Objective -> Reproduce every line of the records below without changing a thing.

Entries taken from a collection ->
════════════════════
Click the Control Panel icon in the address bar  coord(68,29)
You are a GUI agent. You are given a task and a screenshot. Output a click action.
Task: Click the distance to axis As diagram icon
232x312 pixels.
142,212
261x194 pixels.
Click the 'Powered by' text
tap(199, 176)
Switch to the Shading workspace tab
════════════════════
Full answer ->
Click the Control Panel icon in the address bar  coord(68,29)
You are a GUI agent. You are given a task and a screenshot. Output a click action.
Task: Click the distance to axis As diagram icon
232x312 pixels.
142,212
261x194 pixels.
Click the 'Powered by' text
tap(199, 176)
Switch to the Shading workspace tab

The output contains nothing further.